Corina Cristea, 08.07.2022, 10:10
Bien que la
pandémie de Covid-19 se trouve aujourd’hui sur une tendance décroissante, elle
n’a pas manqué de marquer de son empreinte le quotidien de chacun d’entre nous
depuis plus de deux ans. Et ses effets ne se calculent pas juste en nombre de
décès, ni par baisse du PIB, mais comprennent encore les effets psychologiques à
long terme sur la population générale, des effets qui ont conduit, entre autres,
à une augmentation massive de l’incidence des symptômes d’anxiété et de
dépression.
En effet, les
professionnels de la santé font état d’une augmentation de 25% de ces cas, et
cela uniquement après la première année de pandémie. Ce qui laisse présager le
pire pour la suite. La situation est par ailleurs confirmée par une analyse des
politiques en matière d’évolution des maladies neurologiques en Roumanie, et correspond
en cela aux données recueillies par l’OMS, qui estime à plus de 40 millions les
citoyens européens souffrant de dépression, soit l’équivalent de 4,3 % de la
population de l’Union européenne. Les médecins croient savoir que la pandémie a
touché des patients dont la pathologie psychiatrique avait débuté à la suite de
l’infection de COVID-19, touchant moins les patients déjà affectés par un
trouble mental, ou qui étaient sujets à une dépression chronique. L’absence
d’informations fiables, crédibles et facilement accessibles au grand public,
qui devaient accompagner la gestion de la pandémie par les pouvoirs publics et
les mesures prises par ces derniers pour l’enrayer, a paraît-il largement
contribué à cette situation.
En effet, d’aucuns,
effrayés par le risque d’attraper le virus, se sont vu mourir. La peur d’une
mort imminente avait d’ailleurs particulièrement touché les malades
hospitalisés des suites de la Covid-19. L’explosion de l’infox a représenté une
autre source d’angoisses incontrôlables pour une bonne partie de la population.
Enfin, l’absence de
toute prévisibilité, l’impossibilité de bâtir des plans d’avenir s’est avérée
également dommageable pour l’état d’esprit d’une bonne partie d’entre nous.
La doctoresse Ioana
Stăncel, spécialiste en politiques de santé, rappelle combien l’homme demeure
un être social, qui n’est pas habitué aux situations d’isolement, à l’absence
de la communication directe, avec son médecin par exemple, et qui est dominé
par l’incompréhension devant cette situation nouvelle, aux contours flous.

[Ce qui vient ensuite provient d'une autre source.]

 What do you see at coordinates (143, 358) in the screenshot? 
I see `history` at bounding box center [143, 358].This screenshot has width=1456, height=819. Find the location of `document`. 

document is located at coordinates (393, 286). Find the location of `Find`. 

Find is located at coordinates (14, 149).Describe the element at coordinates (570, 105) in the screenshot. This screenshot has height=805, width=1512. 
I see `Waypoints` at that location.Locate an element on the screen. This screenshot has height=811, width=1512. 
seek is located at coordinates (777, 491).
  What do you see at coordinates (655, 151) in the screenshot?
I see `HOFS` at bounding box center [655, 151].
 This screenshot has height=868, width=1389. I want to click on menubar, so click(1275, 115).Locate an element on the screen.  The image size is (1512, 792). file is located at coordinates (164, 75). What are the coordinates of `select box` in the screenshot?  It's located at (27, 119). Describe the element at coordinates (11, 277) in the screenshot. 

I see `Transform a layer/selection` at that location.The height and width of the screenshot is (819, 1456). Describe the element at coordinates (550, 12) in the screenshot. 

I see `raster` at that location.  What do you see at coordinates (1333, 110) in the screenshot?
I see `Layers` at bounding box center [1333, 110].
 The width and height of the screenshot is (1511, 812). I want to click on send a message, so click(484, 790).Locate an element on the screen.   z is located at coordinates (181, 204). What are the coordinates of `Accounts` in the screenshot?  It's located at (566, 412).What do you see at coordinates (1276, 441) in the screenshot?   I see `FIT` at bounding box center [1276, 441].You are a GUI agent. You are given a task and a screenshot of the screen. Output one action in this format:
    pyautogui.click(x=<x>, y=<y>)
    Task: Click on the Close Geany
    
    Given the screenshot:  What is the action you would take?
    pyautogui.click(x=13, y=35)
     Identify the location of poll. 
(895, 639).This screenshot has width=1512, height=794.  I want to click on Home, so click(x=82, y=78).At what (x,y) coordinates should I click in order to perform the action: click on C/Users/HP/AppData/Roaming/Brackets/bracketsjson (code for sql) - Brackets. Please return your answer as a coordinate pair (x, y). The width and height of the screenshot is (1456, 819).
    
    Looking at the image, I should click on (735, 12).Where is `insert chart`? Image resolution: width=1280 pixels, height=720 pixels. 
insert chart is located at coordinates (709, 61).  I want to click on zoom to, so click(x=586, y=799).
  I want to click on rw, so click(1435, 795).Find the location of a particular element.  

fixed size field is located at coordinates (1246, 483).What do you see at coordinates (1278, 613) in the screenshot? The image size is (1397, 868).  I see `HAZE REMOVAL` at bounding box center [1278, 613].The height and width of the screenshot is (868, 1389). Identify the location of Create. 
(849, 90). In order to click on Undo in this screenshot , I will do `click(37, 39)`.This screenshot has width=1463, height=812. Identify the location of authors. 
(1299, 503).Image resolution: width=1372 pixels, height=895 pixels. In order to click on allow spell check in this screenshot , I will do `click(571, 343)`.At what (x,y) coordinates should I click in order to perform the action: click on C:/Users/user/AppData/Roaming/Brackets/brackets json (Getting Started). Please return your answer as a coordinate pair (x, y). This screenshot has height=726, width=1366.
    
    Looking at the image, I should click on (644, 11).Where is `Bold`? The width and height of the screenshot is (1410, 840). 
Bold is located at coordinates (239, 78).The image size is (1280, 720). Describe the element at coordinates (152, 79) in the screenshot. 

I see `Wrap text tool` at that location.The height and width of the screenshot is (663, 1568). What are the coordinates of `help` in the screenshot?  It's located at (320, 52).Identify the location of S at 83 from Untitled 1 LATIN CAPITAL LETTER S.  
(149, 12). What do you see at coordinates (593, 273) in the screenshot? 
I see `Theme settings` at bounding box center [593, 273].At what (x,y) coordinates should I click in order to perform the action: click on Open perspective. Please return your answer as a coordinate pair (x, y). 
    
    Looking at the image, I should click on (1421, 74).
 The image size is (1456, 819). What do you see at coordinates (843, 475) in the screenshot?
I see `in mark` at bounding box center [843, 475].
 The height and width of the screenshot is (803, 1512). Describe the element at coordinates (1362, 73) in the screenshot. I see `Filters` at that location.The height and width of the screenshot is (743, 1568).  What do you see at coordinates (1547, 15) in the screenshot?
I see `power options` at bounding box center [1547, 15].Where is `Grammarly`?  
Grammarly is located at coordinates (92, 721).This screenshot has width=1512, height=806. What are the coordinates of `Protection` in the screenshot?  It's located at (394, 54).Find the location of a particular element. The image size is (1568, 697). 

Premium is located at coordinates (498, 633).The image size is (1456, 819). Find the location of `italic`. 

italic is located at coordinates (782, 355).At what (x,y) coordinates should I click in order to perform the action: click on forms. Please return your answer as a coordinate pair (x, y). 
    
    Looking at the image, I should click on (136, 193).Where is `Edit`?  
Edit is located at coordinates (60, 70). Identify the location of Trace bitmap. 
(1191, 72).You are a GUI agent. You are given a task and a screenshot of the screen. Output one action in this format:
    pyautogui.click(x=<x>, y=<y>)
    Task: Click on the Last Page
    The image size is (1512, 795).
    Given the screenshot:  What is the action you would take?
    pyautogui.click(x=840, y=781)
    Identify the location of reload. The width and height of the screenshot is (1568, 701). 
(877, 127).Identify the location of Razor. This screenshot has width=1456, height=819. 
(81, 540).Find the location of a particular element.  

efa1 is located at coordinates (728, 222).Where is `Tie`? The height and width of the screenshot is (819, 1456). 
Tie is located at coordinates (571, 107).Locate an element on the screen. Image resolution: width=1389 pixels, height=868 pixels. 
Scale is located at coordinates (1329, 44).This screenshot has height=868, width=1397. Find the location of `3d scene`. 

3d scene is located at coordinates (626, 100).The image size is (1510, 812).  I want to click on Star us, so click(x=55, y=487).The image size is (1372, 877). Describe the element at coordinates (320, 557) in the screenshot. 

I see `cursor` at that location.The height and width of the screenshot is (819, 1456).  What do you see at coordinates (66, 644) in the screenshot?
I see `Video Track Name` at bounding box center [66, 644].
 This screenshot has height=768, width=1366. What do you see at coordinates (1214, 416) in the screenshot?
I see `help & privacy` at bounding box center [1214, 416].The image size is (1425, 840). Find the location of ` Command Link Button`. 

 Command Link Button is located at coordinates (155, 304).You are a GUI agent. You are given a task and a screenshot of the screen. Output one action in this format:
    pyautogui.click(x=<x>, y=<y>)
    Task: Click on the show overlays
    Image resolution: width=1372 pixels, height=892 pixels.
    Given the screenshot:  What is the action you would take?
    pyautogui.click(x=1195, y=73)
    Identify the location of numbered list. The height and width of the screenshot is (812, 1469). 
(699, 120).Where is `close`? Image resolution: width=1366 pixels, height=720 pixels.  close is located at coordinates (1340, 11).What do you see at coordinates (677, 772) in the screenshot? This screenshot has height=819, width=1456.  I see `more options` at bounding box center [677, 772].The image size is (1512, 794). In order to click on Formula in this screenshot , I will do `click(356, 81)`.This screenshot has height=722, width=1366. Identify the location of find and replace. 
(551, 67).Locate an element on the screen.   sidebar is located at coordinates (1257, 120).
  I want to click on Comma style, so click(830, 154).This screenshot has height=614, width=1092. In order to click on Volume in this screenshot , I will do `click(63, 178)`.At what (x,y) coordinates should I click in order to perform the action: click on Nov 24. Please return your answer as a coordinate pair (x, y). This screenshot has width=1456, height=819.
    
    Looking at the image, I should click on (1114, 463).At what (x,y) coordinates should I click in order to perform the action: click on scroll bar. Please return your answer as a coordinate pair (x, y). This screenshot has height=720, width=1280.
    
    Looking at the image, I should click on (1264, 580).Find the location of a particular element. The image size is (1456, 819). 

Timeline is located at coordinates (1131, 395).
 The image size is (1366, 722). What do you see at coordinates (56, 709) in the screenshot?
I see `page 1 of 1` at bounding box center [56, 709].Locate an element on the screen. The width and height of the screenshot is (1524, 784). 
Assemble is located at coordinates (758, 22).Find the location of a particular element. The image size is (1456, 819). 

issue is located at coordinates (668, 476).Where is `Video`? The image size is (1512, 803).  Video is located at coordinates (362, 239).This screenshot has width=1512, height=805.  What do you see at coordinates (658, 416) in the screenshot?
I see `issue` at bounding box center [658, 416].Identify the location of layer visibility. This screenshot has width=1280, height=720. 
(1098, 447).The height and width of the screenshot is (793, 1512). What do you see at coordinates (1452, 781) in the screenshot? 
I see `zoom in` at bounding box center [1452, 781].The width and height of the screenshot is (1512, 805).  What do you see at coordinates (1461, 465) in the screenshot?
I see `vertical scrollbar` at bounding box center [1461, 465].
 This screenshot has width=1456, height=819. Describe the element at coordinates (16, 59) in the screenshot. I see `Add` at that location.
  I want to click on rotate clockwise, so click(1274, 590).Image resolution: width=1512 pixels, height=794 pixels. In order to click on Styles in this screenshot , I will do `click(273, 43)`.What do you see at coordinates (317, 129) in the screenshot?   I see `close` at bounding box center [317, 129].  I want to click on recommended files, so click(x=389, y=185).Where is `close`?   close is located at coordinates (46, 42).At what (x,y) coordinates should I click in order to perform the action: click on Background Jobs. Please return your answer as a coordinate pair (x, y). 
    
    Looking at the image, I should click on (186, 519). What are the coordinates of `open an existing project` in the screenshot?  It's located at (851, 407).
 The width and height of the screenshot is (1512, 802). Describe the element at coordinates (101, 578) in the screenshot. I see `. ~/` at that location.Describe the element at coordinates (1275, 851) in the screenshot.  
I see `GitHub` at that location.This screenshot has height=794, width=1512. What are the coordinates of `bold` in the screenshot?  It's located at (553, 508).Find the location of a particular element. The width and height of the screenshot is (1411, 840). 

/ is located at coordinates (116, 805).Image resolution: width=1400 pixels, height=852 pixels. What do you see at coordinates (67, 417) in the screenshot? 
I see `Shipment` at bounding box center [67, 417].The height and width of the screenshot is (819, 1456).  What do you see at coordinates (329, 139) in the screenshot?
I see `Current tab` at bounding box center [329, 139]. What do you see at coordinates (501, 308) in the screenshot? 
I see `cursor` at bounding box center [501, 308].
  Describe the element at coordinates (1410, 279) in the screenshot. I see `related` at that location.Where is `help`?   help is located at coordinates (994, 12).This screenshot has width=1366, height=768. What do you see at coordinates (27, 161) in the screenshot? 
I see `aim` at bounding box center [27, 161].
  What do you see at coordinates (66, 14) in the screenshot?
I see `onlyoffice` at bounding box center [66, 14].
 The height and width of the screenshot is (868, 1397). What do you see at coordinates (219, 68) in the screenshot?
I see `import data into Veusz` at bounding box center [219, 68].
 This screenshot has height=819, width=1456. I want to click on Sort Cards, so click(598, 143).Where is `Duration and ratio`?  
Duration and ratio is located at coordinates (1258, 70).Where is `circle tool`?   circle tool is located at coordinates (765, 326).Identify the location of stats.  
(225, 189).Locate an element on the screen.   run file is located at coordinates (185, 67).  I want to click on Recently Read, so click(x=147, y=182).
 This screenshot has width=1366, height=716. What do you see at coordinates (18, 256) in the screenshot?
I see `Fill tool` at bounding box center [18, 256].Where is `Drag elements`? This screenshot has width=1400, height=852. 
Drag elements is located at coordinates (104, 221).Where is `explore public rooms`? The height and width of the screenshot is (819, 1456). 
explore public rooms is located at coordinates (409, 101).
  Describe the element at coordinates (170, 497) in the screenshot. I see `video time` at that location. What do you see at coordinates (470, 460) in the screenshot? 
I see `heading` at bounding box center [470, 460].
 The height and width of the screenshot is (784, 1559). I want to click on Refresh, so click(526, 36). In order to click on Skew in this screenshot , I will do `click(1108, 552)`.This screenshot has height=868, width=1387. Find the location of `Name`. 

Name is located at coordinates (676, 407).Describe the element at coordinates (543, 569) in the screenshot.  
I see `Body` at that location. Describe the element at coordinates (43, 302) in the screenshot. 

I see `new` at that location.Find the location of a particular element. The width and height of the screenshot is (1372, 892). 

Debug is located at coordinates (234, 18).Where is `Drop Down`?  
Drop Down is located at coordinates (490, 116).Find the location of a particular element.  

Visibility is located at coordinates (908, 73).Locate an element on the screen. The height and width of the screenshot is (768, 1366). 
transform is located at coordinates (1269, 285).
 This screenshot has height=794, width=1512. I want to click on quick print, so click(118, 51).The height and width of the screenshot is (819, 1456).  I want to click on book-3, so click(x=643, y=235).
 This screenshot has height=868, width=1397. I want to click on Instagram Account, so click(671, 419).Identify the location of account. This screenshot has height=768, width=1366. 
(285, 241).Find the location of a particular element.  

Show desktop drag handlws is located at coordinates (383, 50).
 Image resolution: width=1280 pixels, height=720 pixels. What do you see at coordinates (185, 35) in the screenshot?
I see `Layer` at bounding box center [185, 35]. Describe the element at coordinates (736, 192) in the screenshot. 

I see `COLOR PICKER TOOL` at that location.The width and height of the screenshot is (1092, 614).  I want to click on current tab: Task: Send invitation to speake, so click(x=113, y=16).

Par
ailleurs, le système de santé s’avéra lent à réagir face à la détresse des personnes
touchées par les effets psychologiques de l’isolement, les praticiens mettant
encore trop souvent l’accent sur le traitement des seuls symptômes visibles,
affirme la médecin Ioana Stăncel.
Ioana Stăncel : « Ces effets ne peuvent
être observés que sur le long terme. Ce n’est que maintenant que l’on arrive à
poser des diagnostiques. Soit parce que l’on observe des symptomatologies
associées, soit parce que l’on arrive à diagnostiquer correctement des
symptomatologies caractérisées. L’on se confronte à de nombreux patients
atteints de ce syndrome de fatigue chronique, et que peu de praticiens
arrivaient à diagnostiquer correctement comme effet de la forme longue de
Covid. Fatigues chroniques, fatigues rebelles, besoin irrépressible de repos,
demandes de traitements spécifiques, c’est le lot de beaucoup de généralistes. Mais
je crois que c’est seulement désormais que nous prenons la mesure des
conséquences sociales de ces manifestations à travers la diminution de la capacité
de travailler, d’apprendre, de retrouver ses comportements sociétaux d’avant la
maladie. »
Après deux années extrêmement rudes et déstabilisantes, nous nous voyons
aujourd’hui confrontés à une nouvelle source majeure de stress, représentée par
l’invasion de l’Ukraine par la Russie, qui ne fait qu’augmenter le niveau
d’inquiétude et d’angoisse de la population générale. Une source d’angoisse qui
peut facilement se traduire aussi par l’augmentation du niveau d’agressivité
individuelle, déjà manifesté par certaines personnes dans le contexte de la
situation pandémique, comme nous l’explique dans son analyse la même Ioana
Stăncel.
Ioana Stăncel : « Durant la pandémie, la
réalité a été interprétée selon différentes grilles de lecture. Chaque individu
s’est créé ses propres scénarios, en fonction desquels il se voyait parfois comme
un sauveur, une sorte de super héros. D’un autre côté, le degré de tolérance
envers les autres, parfois envers ses proches, envers les droits d’autrui de
penser différemment, a considérablement diminué. Des poches de
« détenteurs de vérité » ont fait leur apparition. Au regard du
conflit actuel, la pandémie a vraisemblablement exacerbé la lutte pour l’accès
aux ressources matérielles ou naturelles, et cela n’a fait qu’exacerber le
sentiment d’être en danger. Il est probable que les puissances en présence
n’ont pas su gérer correctement leurs sentiments d’angoisse, la perception des
risques supposés, un sentiment qui a été exacerbé, sans être nécessairement
fondé sur une réalité objective, et qu’elles n’ont pas su parvenir à une
désescalade. Dans cette région élargie, formée par la Roumanie, la République
de Moldova et l’Ukraine, l’on avait mené plusieurs études, et j’avais
d’ailleurs pris part à certaines d’entre elles, pour évaluer le sentiment de
sécurité sociétale, au sens défini par les concepts des études de sécurité, soit
la perception des risques sur soi, exprimés par les menaces, réelles, ou plutôt
ressenties comme telles, de la part d’autres groupes. Et même s’il est probable
que ce sentiment collectif d’insécurité ne repose aucunement sur des éléments
concrets, la perception erronée des risques a amené chacun des groupes
concernés à exacerber ses gesticulations guerrières, les manifestations de force,
de telle sorte que l’on est arrivé à des situations difficiles à gérer, à des
situations inextricables, et finalement à la guerre. En même temps, la pandémie
a conduit à certaines restrictions des libertés démocratiques, des libertés
individuelles, ce qui n’a fait qu’empirer la donne. »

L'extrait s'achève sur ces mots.